Shortly after the Dominguez-Escalante people traveled through the area, fur trappers and government surveyors began passing through. Most of these groups were just passing through the area, as it took many more years for a group to actually settle in the area.
The Church of Jesus Christ of Latter-day Saints
Finally, in 1854, the community of the Church of Jesus Christ of Latter-day Saints headed west from their former settlements in the Dixie area in the east. They slowly began farming different areas, starting with a cotton mission. More families began being called to the area, until the LDS community was able to build a strong settlement in what is now St. George, Utah. The LDS community had such a large influence on St. George that, today, well over half of St. George residents are members of the LDS church. Just a short walk through St. George will reveal just how important the Mormon church is to the community.
In addition to the groups of people who have done so much to develop St. George, there are a few notable people who have been credited with having an even larger impact on the area. These individuals have helped to shape the people and the development of the St. George area. Their impact on this city can be seen everywhere, and St. George would be a very different place if it weren’t for their influence.
In 1861, as the growth of the St. George community began to increase, the LDS president, Brigham Young, was responsible for many of the decisions that impacted the group. As the Civil War began, he made the decision to devote a large portion of the land to growing cotton. He was also responsible for assigning families to the area, and by picking families that could successfully grow the community with their skills, Brigham Young is largely responsible for the communities’ success.

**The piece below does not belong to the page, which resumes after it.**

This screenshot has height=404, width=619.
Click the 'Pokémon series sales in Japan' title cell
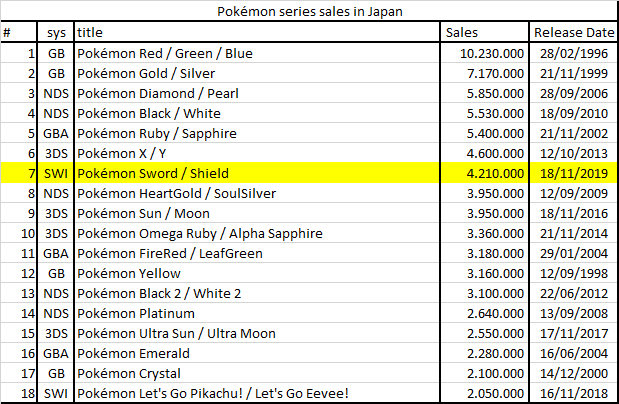[x=309, y=12]
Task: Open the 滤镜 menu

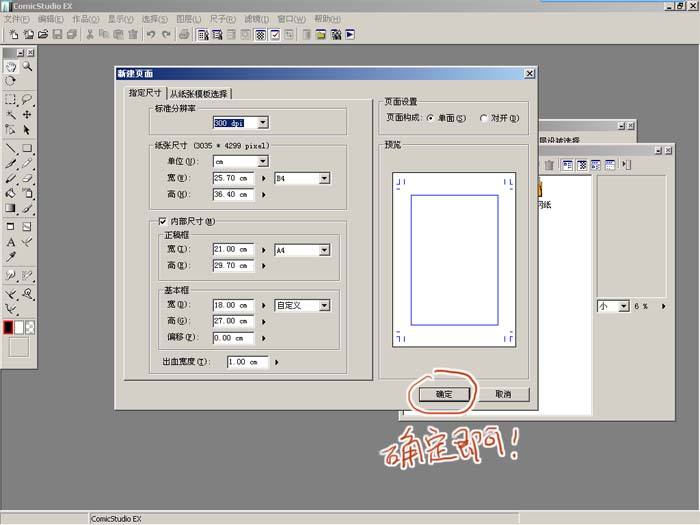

The namesake of St. George, George A. Smith was an LDS apostle that had a great influence on the community. While he didn’t have a hand in the actual settlement of St. George, he did personally select the original families that would settle the land, which helped immensely in the fast growth of the city.

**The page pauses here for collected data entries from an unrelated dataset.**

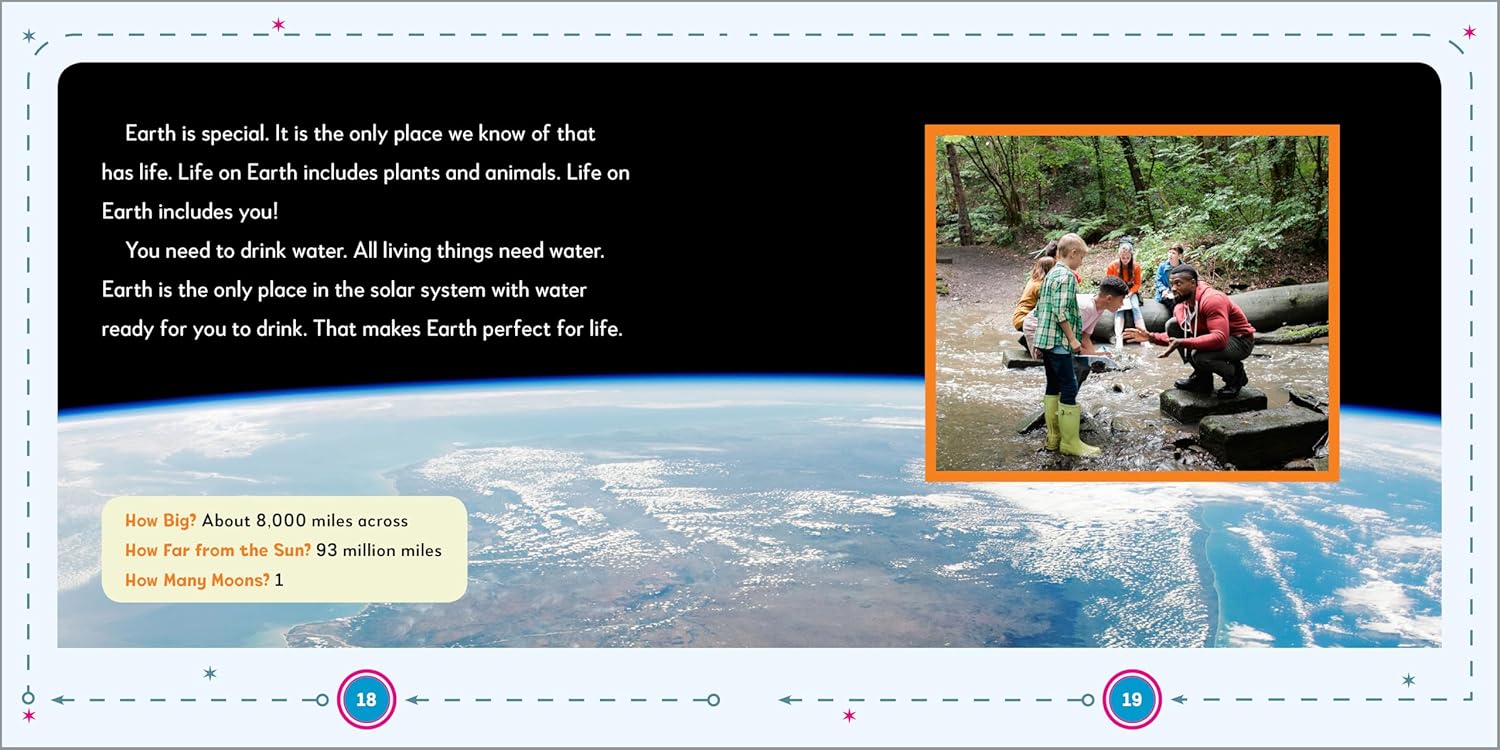Open the orange-framed forest stream photo
This screenshot has width=1500, height=750.
tap(1131, 303)
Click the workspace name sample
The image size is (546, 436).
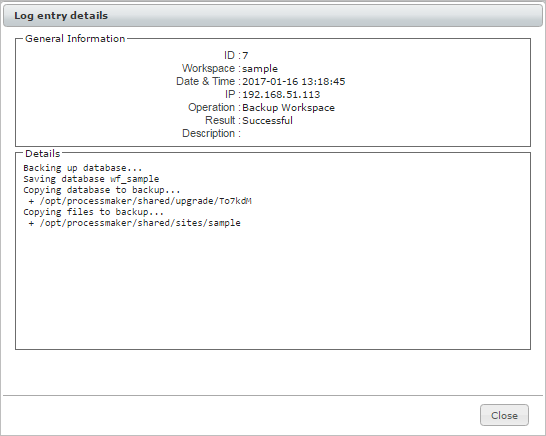click(x=260, y=69)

Those who visit St. George can visit some historical sites that will help them to better understand the history of the area. There are many different areas throughout St. George that were established over a hundred years ago. Visiting historical sites in a city with such a deep history can be a life-changing experience.St. George LDS Temple
A pristine, white, towering temple against the red rock backdrop, the St. George LDS Temple is, perhaps, the most striking religious building in the country. Construction began on the temple in 1871 and it was completed in 1877. It has undergone many renovations since it’s original construction. Today, it’s the longest continuously operated Mormon temple in the world. Visitors from around the world, of all faiths, marvel at this incredible temple.Brigham Young Winter Home
This home, which now serves as a museum, was where Brigham Young spent the last winters of his life. From this home, he helped to direct the construction of the LDS temple and contribute to the LDS community. It served as both his office and his personal residence. Today, visitors can tour the home to get an idea of how men like Brigham Young lived in the past.

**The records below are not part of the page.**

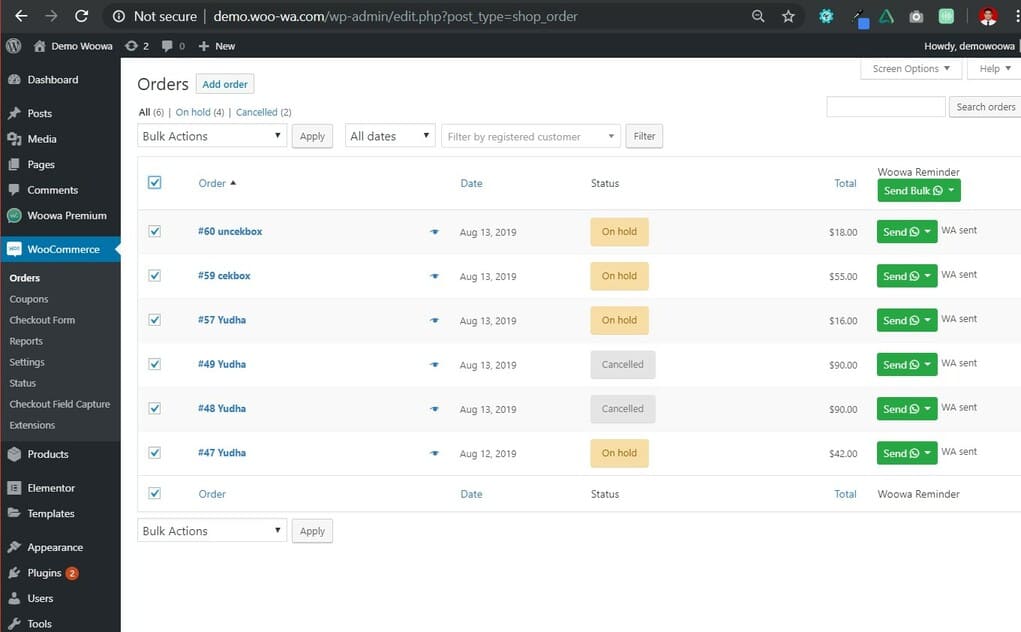Preview order #60 uncekbox eye icon
Viewport: 1021px width, 632px height.
click(x=434, y=232)
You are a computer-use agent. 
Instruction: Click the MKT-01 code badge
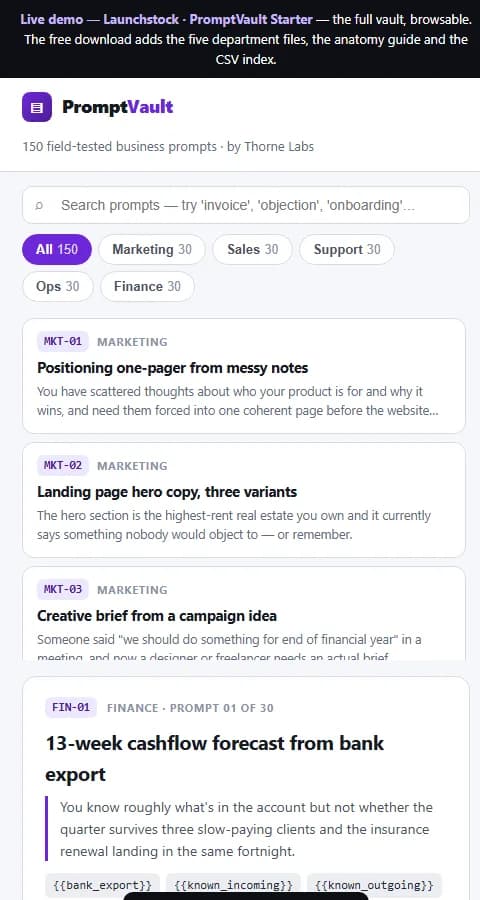point(63,342)

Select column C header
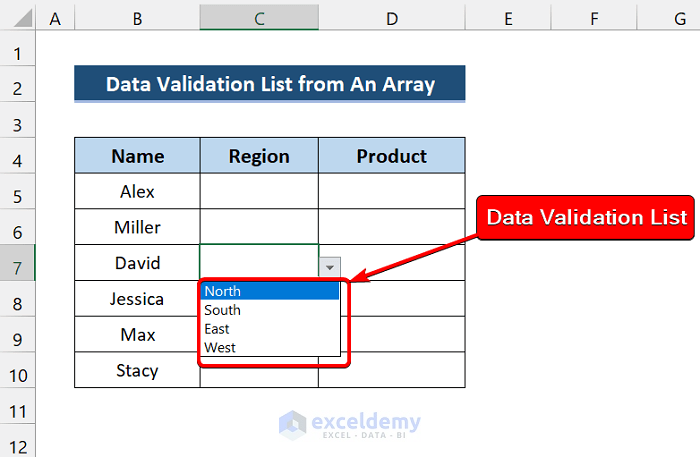(x=259, y=16)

Delve into the History of St. George
While there is so much to explore around St. George, between the nearby parks and other cities, failing to visit and learn about the city of St. George and its deep history will be a missed opportunity. Every visitor should take a day to explore inside the city, speak with those who know the history of the land and the city, and immerse themselves in St. George’s interesting past. So, in between exploring the nearby parks and other incredible sites, visitors should carve out some time to enjoy the amazing city of St. George.